APA/AP/NOAA/Corey Accardo
Die Walrosse sind auf der Suche nach Eis vor Alaska gestrandet
Weibchen nutzen das Meereis für die Geburt und suchen im seichten Schelfmeer nach Nahrung wie Schnecken, Muscheln und Würmern. Durch die höheren Temperaturen im Sommer zieht die Eisgrenze aber immer weiter Richtung Norden. Die weiblichen Walrosse und die Jungen driften ebenfalls nach Norden zur Tschuktschensee nördlich der Beringsee. Nach Angaben des World Wide Fund For Nature (WWF) sammelten sich große Gruppen von Walrossen auch auf der russischen Seite der Tschuktschensee.

APA/ORF.at
Phänomen tritt häufiger auf
In den vergangenen Jahren zog sich das Eis zunehmend in Meeresregionen zurück, die tiefer als drei Kilometer sind. Dort können die Walrosse aber nicht mehr bis zum Grund tauchen und nach Nahrung suchen. Neu ist das Phänomen nicht, es wird aber zusehends häufiger. Das erste Mal wurden Walrosse so weit im Norden bereits 2007 gesichtet. 2009 verendeten 130 Walrosse, vor allem Jungtiere, nach einem Ansturm auf Küstenland vor Alaska. Massenpanik kann auch durch einen Eisbären, menschliche Jäger und niedrig fliegende Flugzeuge ausgelöst werden. Auch heuer wurden 50 Kadaver gefunden, berichtete Andrea Medeiros vom US Fish and Wildlife Service gegenüber der Nachrichtenagentur AP. Die Todesursache wird noch untersucht.

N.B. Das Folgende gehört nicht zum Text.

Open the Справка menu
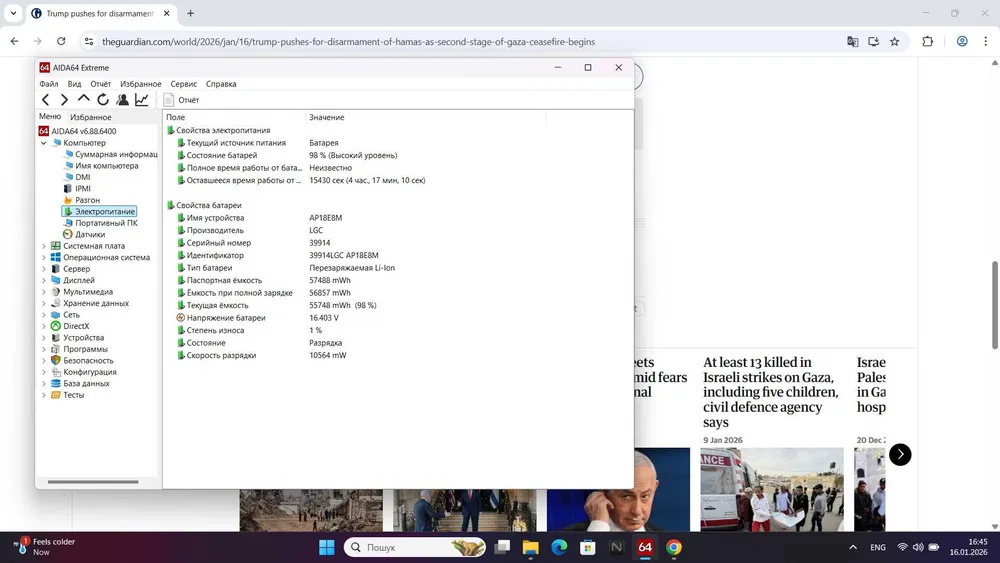 (x=221, y=84)
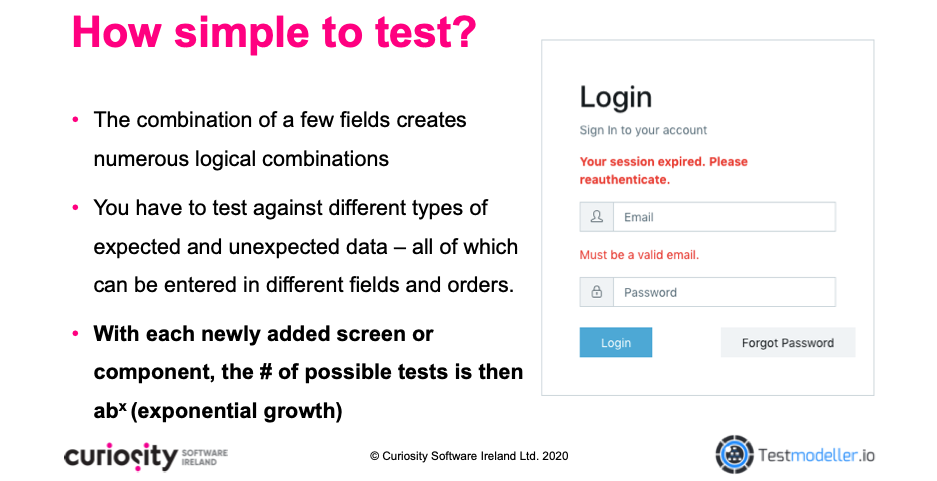
Task: Click the 'Must be a valid email' warning
Action: 639,255
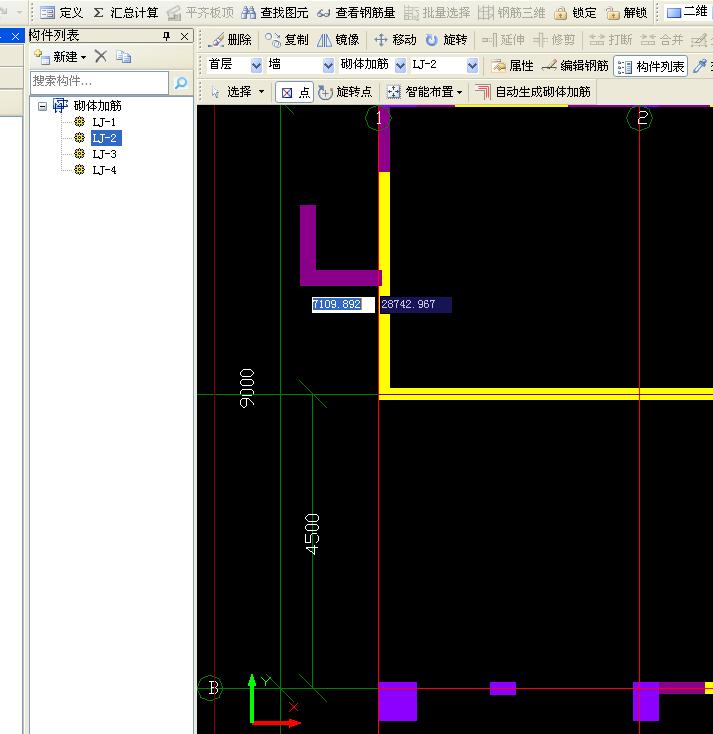Click 自动生成砌体加筋 button
Screen dimensions: 713x734
532,92
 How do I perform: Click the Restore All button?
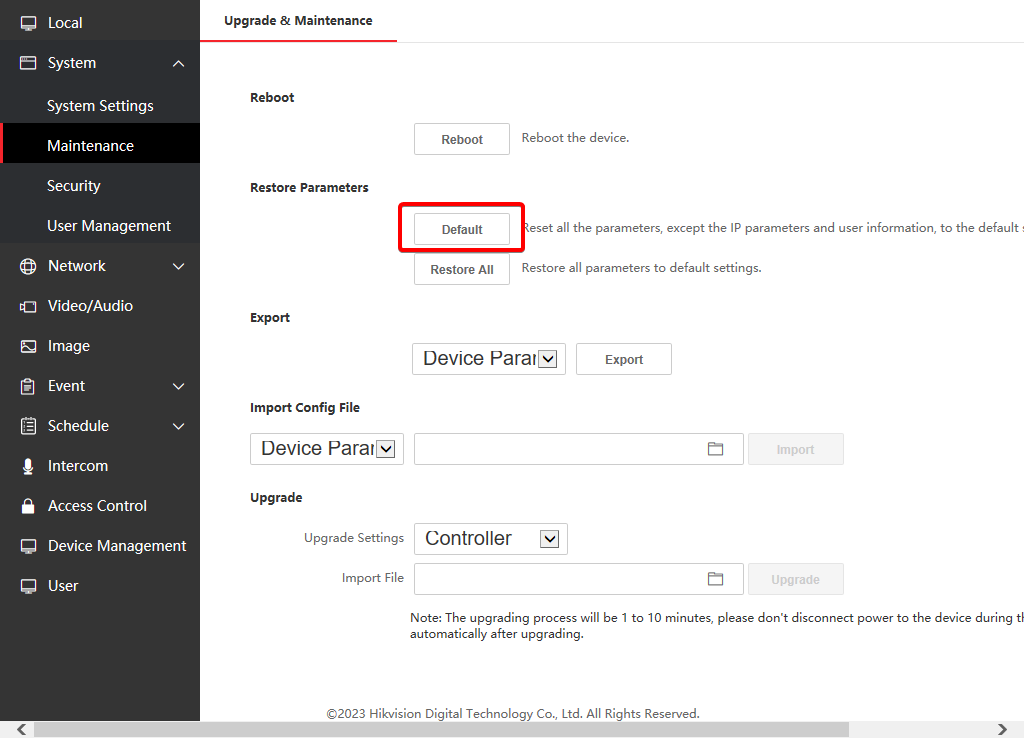(x=461, y=268)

„Umweltbedingungen ändern sich dramatisch“
Für Margaret Williams, zuständig für das WWF-Arktisprogramm, sind die gestrandeten Walrosse „ein weiteres auffallendes Zeichen dafür, wie sich die Umweltbedingungen aufgrund der Eisschmelze im Meer dramatisch ändern. (...) Die Walrosse erzählen uns, was schon die Eisbären und die indigene Bevölkerung der Arktis erzählt haben - dass sich die arktische Umwelt extrem schnell wandelt.“
Der WWF sieht den Klimawandel als die größte Bedrohung für den Eisbären. Umweltschützer fürchten, dass zwei Drittel der Population in den nächsten 40 Jahren durch Eisschmelze und den Verlust des Lebensraums verschwinden werden. Es sei nun an der Zeit für den Rest der Welt, das zur Kenntnis zu nehmen und Maßnahmen gegen die Ursachen des Klimawandels zu setzen, betonte Williams.